Tighter market regulation combined with a nuanced approach to building a multilayered capital market has accelerated China's attempts to provide easier financial services, especially funding, to technology companies as well as growth-oriented small and medium-sized enterprises in emerging or strategic sectors, market insiders said.

While tighter regulation will help improve the quality of IPOs as well as provide easier exit route for early-stage investors (like private equity or PE firms) in startups, there are two other relatively recent and related developments that have brought glad tidings to the market in the last few months: the rapid growth of secondary funds, or S funds; and the establishment of a new board for small and medium-sized enterprises specializing in niche sectors.

Together, these have the potential to significantly reshape China's capital market, experts said.

S funds enable their investors to purchase equity in unlisted firms funded by PE firms; they can also buy limited-partnership interests in PE firms themselves.

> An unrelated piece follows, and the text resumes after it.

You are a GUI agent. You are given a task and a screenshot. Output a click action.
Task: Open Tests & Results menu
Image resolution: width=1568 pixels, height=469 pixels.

Their growth offers reassurance that PE firms can easily exit their primary investments (startups), which is said to encourage more PE investments in startups.

There have been a slew of S fund launches in recent months. In early May, six State-owned enterprises in Southwest China's Sichuan province poured in 1.5 billion yuan ($207 million) to set up the province's first S fund. The aim is to seek investment opportunities in strategic sectors like electronic information, biomedicine, new energy, artificial intelligence and advanced manufacturing.

In mid-April, East China's Anhui province completed registration of a 2.8 billion yuan S fund as part of its broader effort to build a multilayered capital market.

Shanghai, the financial hub of China, of course, leads the S fund pack. Shanghai International Group or SIG, the investment arm for State-owned assets in the city, unveiled a 10 billion yuan S fund in late April. Less than a year back, SIG had initiated a 1.5 billion yuan S fund, the first of its kind launched by SOEs in the city.

Zheng Siyuan, a Shanghai-based partner in market consultancy Bain& Co's Greater China PE practice, attributed the proliferation of S funds to the tightening regulatory grip on IPOs.

Zheng said an S fund can be seen as PE firms' trading in the secondary market. This segment has, at times since 2022, overtaken direct investment in the primary market. A few common practices have since emerged: a limited partner (or capital provider) directly transfers his equity stake to another general partner (or fund manager); or one GP sells some of his/her assets to another GP.